Data excerpts
━━━━━━━━━━━━━━━━━━━━━━━━━━━━━━

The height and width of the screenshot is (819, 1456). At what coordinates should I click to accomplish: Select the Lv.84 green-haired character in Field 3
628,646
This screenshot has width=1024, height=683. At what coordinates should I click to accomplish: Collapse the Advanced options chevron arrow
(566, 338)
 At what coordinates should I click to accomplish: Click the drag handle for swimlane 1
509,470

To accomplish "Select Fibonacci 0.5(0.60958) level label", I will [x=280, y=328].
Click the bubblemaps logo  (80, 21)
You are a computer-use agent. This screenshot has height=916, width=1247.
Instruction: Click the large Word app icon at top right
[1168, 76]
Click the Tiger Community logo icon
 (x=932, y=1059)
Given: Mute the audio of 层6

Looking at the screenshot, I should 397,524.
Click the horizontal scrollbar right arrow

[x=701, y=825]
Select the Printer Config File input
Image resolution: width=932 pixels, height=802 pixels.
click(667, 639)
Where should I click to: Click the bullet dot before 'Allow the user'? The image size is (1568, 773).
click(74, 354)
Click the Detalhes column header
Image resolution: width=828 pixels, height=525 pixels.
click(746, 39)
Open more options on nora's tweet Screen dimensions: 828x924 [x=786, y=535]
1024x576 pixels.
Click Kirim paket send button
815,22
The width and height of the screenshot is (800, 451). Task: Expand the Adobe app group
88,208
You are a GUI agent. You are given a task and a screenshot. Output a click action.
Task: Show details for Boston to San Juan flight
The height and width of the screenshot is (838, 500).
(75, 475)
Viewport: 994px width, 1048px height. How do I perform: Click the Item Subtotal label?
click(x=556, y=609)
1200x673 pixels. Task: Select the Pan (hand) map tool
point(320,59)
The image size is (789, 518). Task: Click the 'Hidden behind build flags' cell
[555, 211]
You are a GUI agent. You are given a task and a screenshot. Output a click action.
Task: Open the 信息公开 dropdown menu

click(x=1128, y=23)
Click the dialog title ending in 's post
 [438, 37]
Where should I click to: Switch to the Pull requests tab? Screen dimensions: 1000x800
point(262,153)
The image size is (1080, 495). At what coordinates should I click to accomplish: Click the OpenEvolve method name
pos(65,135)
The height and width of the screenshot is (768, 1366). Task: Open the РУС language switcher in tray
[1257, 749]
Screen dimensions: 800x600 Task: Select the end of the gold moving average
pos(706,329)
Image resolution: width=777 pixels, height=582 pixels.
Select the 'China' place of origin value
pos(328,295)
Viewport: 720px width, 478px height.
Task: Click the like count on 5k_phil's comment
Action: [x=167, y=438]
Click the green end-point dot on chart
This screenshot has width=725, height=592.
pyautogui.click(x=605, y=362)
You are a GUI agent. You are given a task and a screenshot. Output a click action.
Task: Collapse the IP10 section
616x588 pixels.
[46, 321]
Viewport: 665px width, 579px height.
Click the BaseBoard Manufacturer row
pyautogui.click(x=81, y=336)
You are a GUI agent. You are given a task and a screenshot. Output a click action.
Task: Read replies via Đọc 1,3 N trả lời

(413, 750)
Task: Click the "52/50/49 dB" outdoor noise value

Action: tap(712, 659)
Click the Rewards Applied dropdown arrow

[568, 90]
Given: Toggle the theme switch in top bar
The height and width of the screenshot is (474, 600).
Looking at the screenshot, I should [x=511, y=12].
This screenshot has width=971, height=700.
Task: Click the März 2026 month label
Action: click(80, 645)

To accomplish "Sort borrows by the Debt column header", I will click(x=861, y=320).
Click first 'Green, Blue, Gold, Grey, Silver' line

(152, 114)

━━━━━━━━━━━━━━━━━━━━━━━━━━━━━━

Task details:
Copy every line of the entries in which "will" can be found.

Response to this task:
To accomplish "Select Fibonacci 0.5(0.60958) level label", I will [x=280, y=328].
To accomplish "Sort borrows by the Debt column header", I will click(x=861, y=320).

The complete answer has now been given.